- _TO DO_: Please reproduce the records below word for word, beginning at their first line and stopping after the line that contains "Show the 周K", with that line included. Copy nothing beyond it.

- _INPUT MATERIAL_:
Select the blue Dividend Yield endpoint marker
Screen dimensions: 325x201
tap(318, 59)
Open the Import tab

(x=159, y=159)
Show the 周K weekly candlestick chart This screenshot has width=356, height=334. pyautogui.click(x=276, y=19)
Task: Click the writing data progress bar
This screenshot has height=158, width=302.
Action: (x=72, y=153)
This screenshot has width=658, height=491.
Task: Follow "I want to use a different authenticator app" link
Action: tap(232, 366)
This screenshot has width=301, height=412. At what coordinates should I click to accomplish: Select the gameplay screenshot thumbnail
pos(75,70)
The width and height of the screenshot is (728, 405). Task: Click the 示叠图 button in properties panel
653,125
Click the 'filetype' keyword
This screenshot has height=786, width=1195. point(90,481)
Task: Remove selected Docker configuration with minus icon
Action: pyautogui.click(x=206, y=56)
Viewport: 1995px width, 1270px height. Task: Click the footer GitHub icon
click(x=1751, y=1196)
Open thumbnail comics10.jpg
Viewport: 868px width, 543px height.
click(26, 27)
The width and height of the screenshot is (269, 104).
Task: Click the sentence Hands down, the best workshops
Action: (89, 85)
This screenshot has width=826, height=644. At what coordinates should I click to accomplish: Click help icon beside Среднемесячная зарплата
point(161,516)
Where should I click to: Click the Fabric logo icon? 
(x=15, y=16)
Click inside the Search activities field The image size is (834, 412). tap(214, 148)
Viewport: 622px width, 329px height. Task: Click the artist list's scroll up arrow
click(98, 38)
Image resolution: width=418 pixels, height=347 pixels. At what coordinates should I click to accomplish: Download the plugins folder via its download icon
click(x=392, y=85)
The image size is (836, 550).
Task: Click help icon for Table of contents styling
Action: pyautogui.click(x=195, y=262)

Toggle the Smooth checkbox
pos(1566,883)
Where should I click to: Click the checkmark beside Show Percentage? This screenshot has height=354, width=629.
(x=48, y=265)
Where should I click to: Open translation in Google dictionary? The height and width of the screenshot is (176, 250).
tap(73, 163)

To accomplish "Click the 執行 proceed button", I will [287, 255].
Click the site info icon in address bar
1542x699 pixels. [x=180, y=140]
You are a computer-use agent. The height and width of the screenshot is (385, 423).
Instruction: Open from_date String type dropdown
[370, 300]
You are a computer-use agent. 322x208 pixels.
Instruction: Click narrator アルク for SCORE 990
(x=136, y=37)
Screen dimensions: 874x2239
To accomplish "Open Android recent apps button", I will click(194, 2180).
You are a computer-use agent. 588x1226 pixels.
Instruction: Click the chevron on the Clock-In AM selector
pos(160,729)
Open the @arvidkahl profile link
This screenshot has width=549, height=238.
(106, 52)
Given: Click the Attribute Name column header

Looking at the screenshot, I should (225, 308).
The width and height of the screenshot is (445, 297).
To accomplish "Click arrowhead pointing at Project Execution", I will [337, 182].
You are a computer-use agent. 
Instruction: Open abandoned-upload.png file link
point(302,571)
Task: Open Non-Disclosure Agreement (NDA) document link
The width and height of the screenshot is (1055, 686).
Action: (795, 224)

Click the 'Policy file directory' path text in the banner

- _TASK ANSWER_:
Select the blue Dividend Yield endpoint marker
Screen dimensions: 325x201
tap(318, 59)
Open the Import tab

(x=159, y=159)
Show the 周K weekly candlestick chart This screenshot has width=356, height=334. pyautogui.click(x=276, y=19)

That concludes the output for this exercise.